Fresh squeezed by melly at 7:57 PM

My Onion Horoscope:
Gemini: (May 21—June 21)
All those people who think a person can't be both creative and productive now have you as proof.
I am so, so let down. I was getting ready for the weekly happy-a-thon, and they give me THIS? I'm crying. The stars aren't feeling humorous this week, apparently. I mean, Scorpio's is SO much better:
Scorpio: (Oct. 24—Nov. 21)
You will soon be in demand among domestically oriented women when it turns out you're made of Corian, a desirable countertop material.
Anyone that wishes to compensate for the Onion's obvious letdown is welcome to. Sock it to me.

Fresh squeezed by melly at 3:48 PM

I amazed with the logic of some of my classmates.
"Oh, crud, the page in my French workbook with my homework in it must've fallen out", says Ted.
"Dude, did you just realize that now, or didja realize that last night?" inquires Ryan
"Uh, just now, man." says Ted
"Dude, tell her you found out last night so that it sounds like you intended to actually do it." says Ryan, brilliantly.
It seems to me that some people spend more brain cells on making up exuses than what it would actually take to do what they're excusing themselves for. (Obviously, I didn't spend enough brain cells on that sentence because it still doesn't make sense. Excusez-moi.)
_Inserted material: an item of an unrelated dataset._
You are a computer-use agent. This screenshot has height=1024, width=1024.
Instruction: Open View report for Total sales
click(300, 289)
Fresh squeezed by melly at 3:40 PM

Tuesday, January 21, 2003

I really, really do not like dogs. Or any animals, for that matter. Even cows.
List of animal-like faults: they smell, they drool, they defecate on the lawn/carpet/roof, they shed, they bite, they slobber, they whine, they don't perform yoga.
Oh wait. I don't do yoga either (Or at least, when I attempt to, people say I look like a fruitcup and I try to figure out why because I don't see no cherries and then I start giggling and I'm no longer on the road to self-introspection). But then again, I don't defecate on the lawn/carpet/roof. I'm a good girl. Really.

Fresh squeezed by melly at 7:44 PM

Monday, January 20, 2003

I braved the mall today at 8'oclock in utter sleepiness to find a pair of gym shorts.
Gym shorts. Not too hard. Piece of material, with leg holes. Preferably not made out of spandex. Right?
No. People, for some reason, are set on the idea of making shorts with "Princess" on the butt.
I, sadly, am not a princess. Something about my line of birth.
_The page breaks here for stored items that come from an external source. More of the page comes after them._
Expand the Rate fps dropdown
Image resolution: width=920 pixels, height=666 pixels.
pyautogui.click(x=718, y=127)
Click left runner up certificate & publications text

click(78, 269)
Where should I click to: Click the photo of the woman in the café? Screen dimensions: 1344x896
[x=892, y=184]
Fresh squeezed by melly at 10:05 PM

I spent the night at a friend's.
Elyn is the most bizzare person I know. She makes her own jewelry. We have serious discussions of Mick Jagger together. She loves Cream of Wheat. There's a "Beer- helping white guys dance since 1842" poster in her garage.
There is a poster of smiling, falling babies with sunflowers on their heads in her bedroom.
As we were watching this strange, strange movie about witches that conjure rodents out of the plumbing, my gaze was transfixed on the smiling sunflower children.
So very, very strange.
"About a Boy" is a great movie, btw. It garners extra points for Hugh Grant playing "Killing Me Softly" on the guitar.
Well, and the whole bit about killing a duck with a loaf of bread.

Fresh squeezed by melly at 5:40 PM

Sunday, January 19, 2003

End of the semester was Friday. Whoopee.
Because the administration of our school is completely brainless, everyone has gym for one semester. Every day, one semester. And then the next semester, they can take basketweaving 101 or whatever.
This succeeds in two ways: the unathletic kids just sit on their butts for that one semester, and then go through hell when they actually have to run some stair laps. The athletic kids, however, are bored as heck during the time they don't have gym and generally cause mayhem around the school. Le sigh.
I have gym this next semester, and I'm looking forward to it. It's getting me out of that godawful home ec class, where I was forced to fry ground beef on a regular basis.
Except that I realized I have no gym shorts.
I have spandex, of course. Tons of the stuff, from volleyball. But I am NOT going to wear that to a coed gym class.
And nobody sells gym shorts in January.
In the words of the other melly, I don't think you're ready for this jelly.